When he saw the gun, his grandfather shook his head. He started quizzing Artie about gun safety. Cautioning him that the BBs would break skin. I could read his disappointment in me. His exasperation with Artie. Artie’s had a BB gun since he was seven. After he first got the safety drill in scouts.

We didn’t stay for dinner. This is the year we planned on celebrating alone. Relaxing, no judgement, together, just our family.

Sonic Youth


When I listen to Sonic Youth
I think of fire. An
uncontained house fire
building intensity until
it explodes into mayhem.
A charcoal grill
bathed in lighter-fluid, a
flash, raging, and
when the fuel is spent
sinking into glowing embers.
A campfire in the rain, smoldering
on the edge of combustion
creating ash but never making
the leap into flame.


Bleeding Red Ink

Last week was hell.

We’re going out of business, my company, day by day. Falling behind, racking up debt, scraping the dregs of our vacant bank account, failing. I’ve watched this for months—since they hired me to fix the finances, to make it rain money.

I fixed a nonprofit once before. That’s what everyone says. He rescued it from the brink of collapse. The credit is squarely on my shoulders. This is BS, I ran the numbers. Someone else made the hard decisions. I just pointed out the problems.

I pointed out the problem here, too. We spend more than we earn. Far more. But no one made any hard decisions. We borrowed more money.

You’re the accountant, you say. You just watched this happen?

I needed a job.

On Thursday, twenty-four hours before our health insurance cancelled, we sent out an appeal. We’re going out of business, we’re going to close our doors. We got a flurry of contributions, we paid our insurance bill.
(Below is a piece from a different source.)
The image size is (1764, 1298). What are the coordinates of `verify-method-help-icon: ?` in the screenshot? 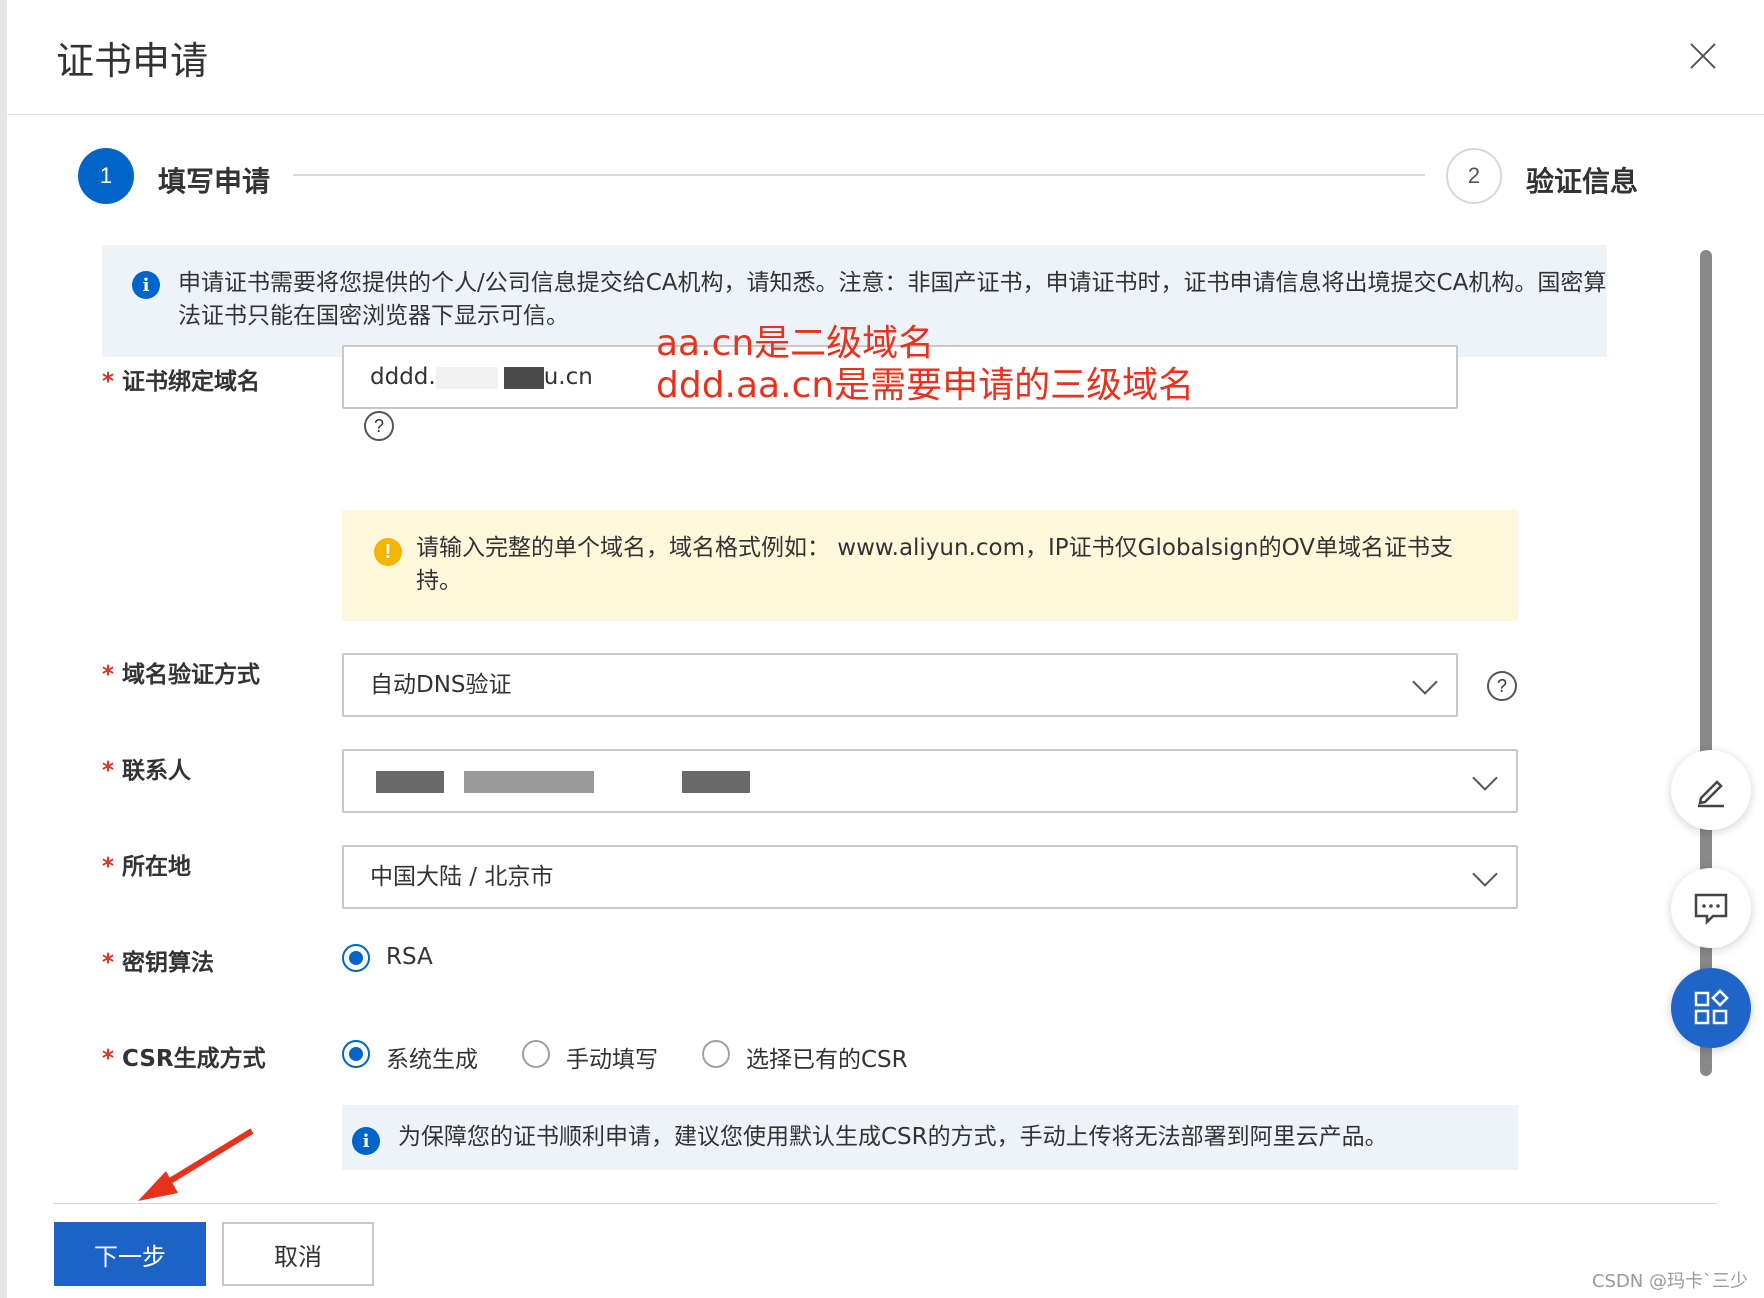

But not the rent. Or the guy who cuts the lawn; the company that sells us computers. They won’t get paid. They’re going to eat their losses. They’ve learned a valuable lesson. Don’t trust anyone.

Those last-minute contributions make my stomach hurt. People digging deep to keep us afloat. Still in business—for what, a month? Probably less. I plan our cash flow. We’re negative after we pay our employees next week. And then we’re gone. If not now, next time, or next. We keep skimming along. Alive, but deeper in a hole.

It won’t last. We won’t pay our staff. We’ll be evicted. The grocery store that sells us food for our shelter will cut us off. Any of these events will trigger our spiral. People will be disemployed; others will be homeless, hungry, unsafe.

Tomorrow, I’m back at work. Another week of watching red ink bleed. Shuffling funds, looking for the sweet spot that extends our closure date by weeks, or days, or hours.

I sent out a resume today. It’s a promising position. I’ve been looking for a job since March. I hope this one works out. Soon.